*** Listed records ***

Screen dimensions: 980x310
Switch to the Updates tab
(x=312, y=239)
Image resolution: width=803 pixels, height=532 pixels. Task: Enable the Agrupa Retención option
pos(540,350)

*** End of Listed records ***

Print all of the entries exactly, leaving nothing out.

Problem solution
Screen dimensions: 980x310
Switch to the Updates tab
(x=312, y=239)
Image resolution: width=803 pixels, height=532 pixels. Task: Enable the Agrupa Retención option
pos(540,350)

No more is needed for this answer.